The mere act of hanging a comic strip in a museum raises questions. Why take an individual comic strip—something created for mass production—and hang it on a wall? Do we actually appreciate the art of Little Nemo in Slumberland or Calvin and Hobbes more in this high-art context? Or are the moments of beauty and humor unique to the comic strip actually heightened by their pulpy, low-brow circumstances? The Frye Museum's new show, "Children of the Yellow Kid: The Evolution of the American Newspaper Comic Strip, 18951998," offers a dazzling variety of remarkable comic strips, but it sometimes tries a little too hard to justify its own existence.
Children of the Yellow Kid
Frye Art Museum, until November 8
The exhibition is divided into five parts, which the curators argue are indicative of five periods in the development of the comic strip. First there's the origin of the comic strip. Second, the definition of the form and the expansion of its content. The third part concerns the development of adventure and soap opera serials, which cultivated more realistic illustrative styles. The fourth and fifth parts of the exhibit display the rise of the "gag-a-day" single joke strip and the trend towards satire and social commentary.
It feels forced to paint these categories as a forward evolution, because the very first strips tended to be either social criticism (like Hogan's Alley, where the Yellow Kid lived) or gag-a-day strips (the Katzenjammer Kids). While Doonesbury may be the first strip to rely so heavily on current politics for its subject matter, social commentary is practically a defining element of comic strips. Whether lampooning social pretensions in Bringing Up Father, espousing the right-wing perspective of Dick Tracy, or making political allegories with Pogo, cartoonists have let their values and attitudes creep into most of the strips hung in this exhibition.

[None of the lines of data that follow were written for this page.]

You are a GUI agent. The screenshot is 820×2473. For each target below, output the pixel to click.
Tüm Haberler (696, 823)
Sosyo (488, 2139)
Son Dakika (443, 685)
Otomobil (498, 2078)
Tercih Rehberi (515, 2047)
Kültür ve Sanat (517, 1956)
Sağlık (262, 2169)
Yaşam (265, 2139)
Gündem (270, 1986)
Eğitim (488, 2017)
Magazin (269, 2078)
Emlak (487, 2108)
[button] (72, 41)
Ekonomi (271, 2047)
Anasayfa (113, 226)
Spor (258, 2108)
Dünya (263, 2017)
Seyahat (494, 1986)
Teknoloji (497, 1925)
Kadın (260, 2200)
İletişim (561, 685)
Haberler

The curatorial notes don't encourage confidence in their authority when they make goofy academic statements like "The family in Foxtrot . . . is drawn in a vaguely cubist manner to emphasize their modernity." Much more compelling examples of the evolutionary theme are found in the development of two individual artists, Gus Arriola and Milton Caniff.
In Gordo, one of the first strips to feature ethnic characters, Arriola began with exaggerated stereotypes of Mexican villagers, moved toward more realistic depictions, then simplified his drawing style but retained and even expanded the sophistication of his design. He frequently used the character of a spider named Bug Rogers as an excuse to turn entire strips into segmented op art.
Caniff, the creator of Terry and the Pirates and Steve Canyon, didn't undergo such an overt transformation, but the gradual deepening of his drawing style and his increased command of storytelling is well documented here. His 1944 Christmas strip, a single panel of a plane flying over the Himalayas, is one of the most visually stunning images of the entire exhibition.
There's another trend that stretches across the history of comics, one that the wall annotations don't discuss: cheesecake. From the earliest days of Life with Father to Li'l Abner to the never-named "cute chick" in B.C., shapely female characters (often in strong contrast with schlumpy, caricatured males) have been a strong selling point. From her initial conception as a flapper, Blondie has always had a loose-limbed, slightly marionettish quality; this, combined with her Barbie figure (which has gotten noticeably more bosomy and narrow-waisted over the years), puts her one step removed from a blow-up doll.
Sex sells, at least for newspaper publishers. Caniff's army strip, Male Call, which centered around a nice girl who wore some pretty revealing outfits, appeared in more than 3,000 newspapers, the widest circulation ever attained by any comic strip. Is it any wonder that even female cartoonists played to the libido? Few heroines have more va-va-voom than Dale (short for Dalia) Messick's Brenda Starr—note the paper doll that accompanies her strip.
The exhibit's evolutionary theme is weakest in the section concerning the transition to gag-a-day strips. This was less an artistic development than a market movement towards cartoons more easily consumed. Scott Adams' Dilbert offers proof-positive that the shift to simple, iconic images is not necessarily a step forward. In interviews, Adams makes no claims to artistic talent; his lack is made painfully clear by this collection.
The sad thing is that Adams isn't alone. To compare the scrawlings of Gregg Evans (Luann) or Cathy Guisewite (Cathy) to the simple but so much more deft and vital compositions of Ernie Bushmiller (Nancy) or Chester Gould (Dick Tracy)—let alone the draftsmanship of Caniff or Alex Raymond (Flash Gordon)—is depressing. Not only are Evans and Guisewite unable to draw with any richness of expression, their very grasp of the medium is painfully limited. Again and again this exhibition reveals the subtlety and range of emotions that a short sequence of line illustrations can have; why are these qualities so rare in modern newspaper strips?
Though everyone will probably have their own quibbles with the specific ideas of "Children of the Yellow Kid"—after all, what's more subjective than your favorite comic strip?—the historical panorama offers wonderful opportunities to examine a vibrant American art form. As with any collection, it's the individual artists who make the show worth seeing. This one reveals a truly astounding range of work.